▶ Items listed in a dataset
* * * *

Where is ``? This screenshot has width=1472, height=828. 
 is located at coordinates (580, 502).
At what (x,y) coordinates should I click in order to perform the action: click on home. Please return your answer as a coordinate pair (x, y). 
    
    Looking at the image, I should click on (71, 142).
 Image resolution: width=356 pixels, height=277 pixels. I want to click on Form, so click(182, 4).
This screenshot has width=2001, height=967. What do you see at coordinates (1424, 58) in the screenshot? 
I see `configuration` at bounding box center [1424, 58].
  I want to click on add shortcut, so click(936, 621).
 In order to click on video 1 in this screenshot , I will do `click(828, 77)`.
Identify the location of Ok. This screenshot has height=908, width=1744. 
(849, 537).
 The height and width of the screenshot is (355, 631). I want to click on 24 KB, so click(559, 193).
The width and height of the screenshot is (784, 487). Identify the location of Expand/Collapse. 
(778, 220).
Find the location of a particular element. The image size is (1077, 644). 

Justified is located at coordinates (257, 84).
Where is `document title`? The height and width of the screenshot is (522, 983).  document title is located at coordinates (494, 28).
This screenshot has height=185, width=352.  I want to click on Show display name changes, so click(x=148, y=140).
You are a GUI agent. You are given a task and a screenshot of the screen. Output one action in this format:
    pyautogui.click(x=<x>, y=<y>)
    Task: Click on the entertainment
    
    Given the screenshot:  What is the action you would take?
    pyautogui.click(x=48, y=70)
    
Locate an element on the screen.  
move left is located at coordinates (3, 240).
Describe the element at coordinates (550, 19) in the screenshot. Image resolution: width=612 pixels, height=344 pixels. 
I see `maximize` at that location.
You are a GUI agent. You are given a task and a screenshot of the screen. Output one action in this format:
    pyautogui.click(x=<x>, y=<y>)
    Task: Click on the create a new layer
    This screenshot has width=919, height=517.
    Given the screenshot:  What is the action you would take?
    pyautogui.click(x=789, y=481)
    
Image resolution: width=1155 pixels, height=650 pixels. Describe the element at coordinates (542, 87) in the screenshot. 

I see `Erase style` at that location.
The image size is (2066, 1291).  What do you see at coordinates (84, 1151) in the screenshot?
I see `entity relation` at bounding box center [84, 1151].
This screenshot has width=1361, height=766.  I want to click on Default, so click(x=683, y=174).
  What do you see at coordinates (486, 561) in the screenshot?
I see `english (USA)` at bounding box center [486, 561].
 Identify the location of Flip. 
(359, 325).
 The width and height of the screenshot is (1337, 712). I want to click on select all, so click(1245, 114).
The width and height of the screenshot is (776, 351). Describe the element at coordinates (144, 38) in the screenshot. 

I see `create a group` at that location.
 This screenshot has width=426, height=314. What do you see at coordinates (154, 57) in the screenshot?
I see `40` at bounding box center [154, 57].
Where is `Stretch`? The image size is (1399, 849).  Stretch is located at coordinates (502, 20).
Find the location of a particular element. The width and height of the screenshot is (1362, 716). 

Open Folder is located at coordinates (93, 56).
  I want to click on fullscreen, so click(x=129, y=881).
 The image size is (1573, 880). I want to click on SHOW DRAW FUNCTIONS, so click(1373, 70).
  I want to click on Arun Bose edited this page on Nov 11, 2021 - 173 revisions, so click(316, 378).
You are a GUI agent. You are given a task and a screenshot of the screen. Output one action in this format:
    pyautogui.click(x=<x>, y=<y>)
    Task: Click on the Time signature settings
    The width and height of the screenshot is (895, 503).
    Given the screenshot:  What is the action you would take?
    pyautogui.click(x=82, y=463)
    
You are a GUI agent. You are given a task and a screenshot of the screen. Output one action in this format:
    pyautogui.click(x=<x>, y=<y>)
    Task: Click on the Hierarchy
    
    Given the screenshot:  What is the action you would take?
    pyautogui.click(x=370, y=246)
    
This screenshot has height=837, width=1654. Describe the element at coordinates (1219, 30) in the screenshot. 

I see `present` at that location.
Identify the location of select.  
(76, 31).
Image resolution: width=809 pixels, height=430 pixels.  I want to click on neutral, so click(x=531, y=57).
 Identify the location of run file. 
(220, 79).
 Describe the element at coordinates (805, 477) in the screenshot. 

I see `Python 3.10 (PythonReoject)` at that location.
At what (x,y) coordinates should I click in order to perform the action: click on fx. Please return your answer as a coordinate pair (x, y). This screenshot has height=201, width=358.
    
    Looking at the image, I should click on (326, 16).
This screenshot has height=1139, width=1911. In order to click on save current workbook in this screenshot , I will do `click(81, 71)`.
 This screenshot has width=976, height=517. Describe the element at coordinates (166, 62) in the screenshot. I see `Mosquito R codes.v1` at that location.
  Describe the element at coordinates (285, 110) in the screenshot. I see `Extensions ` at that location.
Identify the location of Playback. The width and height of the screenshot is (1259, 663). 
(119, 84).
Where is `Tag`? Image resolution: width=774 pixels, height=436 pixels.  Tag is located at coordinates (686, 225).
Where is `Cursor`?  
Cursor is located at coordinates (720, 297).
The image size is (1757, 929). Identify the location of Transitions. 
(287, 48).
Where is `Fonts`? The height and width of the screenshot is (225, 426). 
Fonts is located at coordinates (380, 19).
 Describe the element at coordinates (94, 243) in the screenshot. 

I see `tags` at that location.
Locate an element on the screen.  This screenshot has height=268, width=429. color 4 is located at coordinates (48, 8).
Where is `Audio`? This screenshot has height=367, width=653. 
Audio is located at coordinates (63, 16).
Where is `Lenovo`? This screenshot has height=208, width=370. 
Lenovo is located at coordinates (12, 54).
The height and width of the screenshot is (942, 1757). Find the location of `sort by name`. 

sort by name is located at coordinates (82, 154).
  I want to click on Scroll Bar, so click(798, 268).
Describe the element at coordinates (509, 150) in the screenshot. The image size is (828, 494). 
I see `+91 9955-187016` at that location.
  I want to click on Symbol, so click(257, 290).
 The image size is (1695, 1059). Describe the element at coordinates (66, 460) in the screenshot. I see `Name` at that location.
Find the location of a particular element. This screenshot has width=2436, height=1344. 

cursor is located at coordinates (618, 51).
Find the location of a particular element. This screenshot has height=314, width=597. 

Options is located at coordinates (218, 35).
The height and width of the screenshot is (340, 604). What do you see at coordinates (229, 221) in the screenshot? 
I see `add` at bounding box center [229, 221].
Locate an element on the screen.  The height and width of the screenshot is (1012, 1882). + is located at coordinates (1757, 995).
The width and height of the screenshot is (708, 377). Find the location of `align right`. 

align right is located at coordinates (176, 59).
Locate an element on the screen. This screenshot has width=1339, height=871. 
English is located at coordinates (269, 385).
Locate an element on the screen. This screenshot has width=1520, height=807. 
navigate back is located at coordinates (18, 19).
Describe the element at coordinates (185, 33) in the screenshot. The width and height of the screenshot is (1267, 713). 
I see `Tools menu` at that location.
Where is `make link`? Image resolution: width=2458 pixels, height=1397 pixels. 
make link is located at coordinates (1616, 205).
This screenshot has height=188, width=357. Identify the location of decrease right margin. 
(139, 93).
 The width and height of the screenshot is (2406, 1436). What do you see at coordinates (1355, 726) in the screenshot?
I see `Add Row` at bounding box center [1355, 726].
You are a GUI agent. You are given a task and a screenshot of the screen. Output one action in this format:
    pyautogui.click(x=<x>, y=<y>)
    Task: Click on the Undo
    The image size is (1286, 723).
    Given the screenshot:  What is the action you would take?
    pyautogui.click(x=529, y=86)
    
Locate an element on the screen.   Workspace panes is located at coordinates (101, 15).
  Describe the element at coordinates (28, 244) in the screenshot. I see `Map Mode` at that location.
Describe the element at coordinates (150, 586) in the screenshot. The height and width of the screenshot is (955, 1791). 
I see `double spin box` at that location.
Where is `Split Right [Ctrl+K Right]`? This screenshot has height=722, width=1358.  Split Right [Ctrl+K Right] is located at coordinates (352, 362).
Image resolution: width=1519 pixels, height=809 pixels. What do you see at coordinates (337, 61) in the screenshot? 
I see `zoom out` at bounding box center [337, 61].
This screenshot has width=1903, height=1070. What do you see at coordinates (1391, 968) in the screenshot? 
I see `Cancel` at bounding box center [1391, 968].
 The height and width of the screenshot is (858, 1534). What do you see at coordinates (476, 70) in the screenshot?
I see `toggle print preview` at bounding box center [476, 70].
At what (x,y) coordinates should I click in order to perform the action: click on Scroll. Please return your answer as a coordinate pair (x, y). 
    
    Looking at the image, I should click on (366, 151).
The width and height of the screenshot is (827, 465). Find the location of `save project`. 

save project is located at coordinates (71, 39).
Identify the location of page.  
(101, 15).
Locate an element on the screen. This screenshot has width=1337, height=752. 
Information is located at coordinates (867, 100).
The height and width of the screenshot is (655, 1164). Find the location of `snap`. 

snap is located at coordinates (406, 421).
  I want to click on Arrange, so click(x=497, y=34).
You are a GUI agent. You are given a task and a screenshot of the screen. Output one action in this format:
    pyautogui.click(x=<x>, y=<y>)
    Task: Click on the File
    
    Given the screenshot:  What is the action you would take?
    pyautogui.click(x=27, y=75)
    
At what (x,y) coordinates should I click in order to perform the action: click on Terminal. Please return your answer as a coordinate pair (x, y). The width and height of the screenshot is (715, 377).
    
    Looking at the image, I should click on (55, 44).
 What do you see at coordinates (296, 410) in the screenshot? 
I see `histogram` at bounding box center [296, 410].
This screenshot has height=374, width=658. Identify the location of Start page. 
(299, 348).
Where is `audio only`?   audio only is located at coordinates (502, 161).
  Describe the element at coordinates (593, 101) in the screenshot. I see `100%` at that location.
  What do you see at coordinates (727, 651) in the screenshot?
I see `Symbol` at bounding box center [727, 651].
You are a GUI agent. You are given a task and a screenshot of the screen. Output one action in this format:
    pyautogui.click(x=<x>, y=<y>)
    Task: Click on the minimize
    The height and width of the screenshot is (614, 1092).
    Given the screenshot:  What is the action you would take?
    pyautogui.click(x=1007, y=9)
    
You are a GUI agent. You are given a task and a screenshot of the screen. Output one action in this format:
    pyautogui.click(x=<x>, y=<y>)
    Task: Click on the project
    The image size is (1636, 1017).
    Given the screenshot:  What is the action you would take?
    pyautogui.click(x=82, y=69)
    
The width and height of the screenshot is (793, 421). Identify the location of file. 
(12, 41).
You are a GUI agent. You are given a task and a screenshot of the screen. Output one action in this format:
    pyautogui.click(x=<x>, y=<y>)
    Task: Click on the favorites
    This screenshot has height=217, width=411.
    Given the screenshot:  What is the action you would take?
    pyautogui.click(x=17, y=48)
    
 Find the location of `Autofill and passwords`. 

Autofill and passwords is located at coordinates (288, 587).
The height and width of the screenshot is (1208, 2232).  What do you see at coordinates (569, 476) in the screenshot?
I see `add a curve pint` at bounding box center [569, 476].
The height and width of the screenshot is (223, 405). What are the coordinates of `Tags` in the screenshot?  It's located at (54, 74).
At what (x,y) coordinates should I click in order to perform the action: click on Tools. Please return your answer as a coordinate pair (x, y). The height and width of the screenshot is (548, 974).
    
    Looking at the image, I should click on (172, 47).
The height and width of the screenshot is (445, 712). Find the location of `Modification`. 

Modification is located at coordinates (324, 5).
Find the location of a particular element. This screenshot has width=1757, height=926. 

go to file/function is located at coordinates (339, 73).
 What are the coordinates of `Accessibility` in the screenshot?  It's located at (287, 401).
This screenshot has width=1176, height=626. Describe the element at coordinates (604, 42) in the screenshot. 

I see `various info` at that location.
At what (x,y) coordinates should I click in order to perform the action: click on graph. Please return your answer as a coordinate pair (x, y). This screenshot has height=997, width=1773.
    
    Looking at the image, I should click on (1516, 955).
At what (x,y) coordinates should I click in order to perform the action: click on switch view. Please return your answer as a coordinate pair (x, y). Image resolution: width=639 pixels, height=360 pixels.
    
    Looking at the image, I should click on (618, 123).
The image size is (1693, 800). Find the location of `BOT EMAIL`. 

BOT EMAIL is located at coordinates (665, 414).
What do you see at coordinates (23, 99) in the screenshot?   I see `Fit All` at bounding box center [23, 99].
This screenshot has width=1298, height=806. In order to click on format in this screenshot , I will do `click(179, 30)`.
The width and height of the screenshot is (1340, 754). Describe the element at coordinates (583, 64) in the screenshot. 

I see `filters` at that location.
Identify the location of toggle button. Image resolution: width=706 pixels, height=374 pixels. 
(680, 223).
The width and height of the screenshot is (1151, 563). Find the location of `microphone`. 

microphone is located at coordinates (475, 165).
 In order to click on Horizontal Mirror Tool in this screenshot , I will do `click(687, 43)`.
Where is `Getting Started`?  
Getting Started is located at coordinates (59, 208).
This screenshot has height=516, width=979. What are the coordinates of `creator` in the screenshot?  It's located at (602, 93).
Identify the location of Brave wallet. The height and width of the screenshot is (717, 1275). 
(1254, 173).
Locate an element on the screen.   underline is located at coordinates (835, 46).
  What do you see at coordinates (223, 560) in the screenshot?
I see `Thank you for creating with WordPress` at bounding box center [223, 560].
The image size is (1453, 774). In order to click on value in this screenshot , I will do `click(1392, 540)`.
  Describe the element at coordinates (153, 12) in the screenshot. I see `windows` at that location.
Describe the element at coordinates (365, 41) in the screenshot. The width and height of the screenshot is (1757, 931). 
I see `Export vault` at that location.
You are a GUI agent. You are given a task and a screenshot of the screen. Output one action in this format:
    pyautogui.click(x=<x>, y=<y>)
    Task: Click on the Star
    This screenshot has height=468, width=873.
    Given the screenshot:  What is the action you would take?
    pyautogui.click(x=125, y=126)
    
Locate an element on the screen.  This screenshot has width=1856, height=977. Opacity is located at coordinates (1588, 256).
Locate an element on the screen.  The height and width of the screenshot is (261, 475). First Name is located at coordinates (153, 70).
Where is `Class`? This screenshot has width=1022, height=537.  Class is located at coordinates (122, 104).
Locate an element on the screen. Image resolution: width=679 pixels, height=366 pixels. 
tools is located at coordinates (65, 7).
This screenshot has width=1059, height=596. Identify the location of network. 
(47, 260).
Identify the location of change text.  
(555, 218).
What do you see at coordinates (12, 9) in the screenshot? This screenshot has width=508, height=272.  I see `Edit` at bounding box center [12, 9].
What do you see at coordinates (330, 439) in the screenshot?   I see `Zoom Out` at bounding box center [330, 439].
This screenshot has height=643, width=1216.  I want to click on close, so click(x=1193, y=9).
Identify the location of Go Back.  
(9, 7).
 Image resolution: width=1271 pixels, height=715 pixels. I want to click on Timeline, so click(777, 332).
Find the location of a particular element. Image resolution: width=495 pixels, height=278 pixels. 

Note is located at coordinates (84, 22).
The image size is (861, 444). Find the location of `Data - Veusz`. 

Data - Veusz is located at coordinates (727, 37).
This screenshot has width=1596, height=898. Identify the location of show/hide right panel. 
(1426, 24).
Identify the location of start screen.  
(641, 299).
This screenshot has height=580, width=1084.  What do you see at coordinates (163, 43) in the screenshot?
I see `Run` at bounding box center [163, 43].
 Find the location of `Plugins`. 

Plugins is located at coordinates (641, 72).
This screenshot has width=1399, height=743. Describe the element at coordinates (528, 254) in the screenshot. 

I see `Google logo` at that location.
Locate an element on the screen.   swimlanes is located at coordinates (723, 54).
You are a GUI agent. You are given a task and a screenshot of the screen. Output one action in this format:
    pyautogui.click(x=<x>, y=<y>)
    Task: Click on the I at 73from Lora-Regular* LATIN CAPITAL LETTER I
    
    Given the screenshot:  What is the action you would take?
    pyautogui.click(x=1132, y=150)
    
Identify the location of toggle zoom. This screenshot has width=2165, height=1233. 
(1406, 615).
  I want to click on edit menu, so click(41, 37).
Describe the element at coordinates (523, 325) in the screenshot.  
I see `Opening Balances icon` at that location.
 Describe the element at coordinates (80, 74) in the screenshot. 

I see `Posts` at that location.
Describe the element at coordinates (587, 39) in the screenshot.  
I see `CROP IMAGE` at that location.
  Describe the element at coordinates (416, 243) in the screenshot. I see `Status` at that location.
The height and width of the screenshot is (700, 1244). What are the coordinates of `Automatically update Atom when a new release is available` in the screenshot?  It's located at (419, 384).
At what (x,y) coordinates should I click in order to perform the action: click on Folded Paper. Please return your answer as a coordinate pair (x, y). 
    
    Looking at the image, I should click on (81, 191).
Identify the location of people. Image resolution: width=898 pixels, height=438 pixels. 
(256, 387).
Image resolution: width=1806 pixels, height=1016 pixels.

* * * *

▶ Requirements
Please copy the rows word for word, starting with the line containing "coordinates (686, 225)." and ending with the line containing "Audio is located at coordinates (63, 16).", both lines included.

▶ Full output
Where is `Tag`? Image resolution: width=774 pixels, height=436 pixels.  Tag is located at coordinates (686, 225).
Where is `Cursor`?  
Cursor is located at coordinates (720, 297).
The image size is (1757, 929). Identify the location of Transitions. 
(287, 48).
Where is `Fonts`? The height and width of the screenshot is (225, 426). 
Fonts is located at coordinates (380, 19).
 Describe the element at coordinates (94, 243) in the screenshot. 

I see `tags` at that location.
Locate an element on the screen.  This screenshot has height=268, width=429. color 4 is located at coordinates (48, 8).
Where is `Audio`? This screenshot has height=367, width=653. 
Audio is located at coordinates (63, 16).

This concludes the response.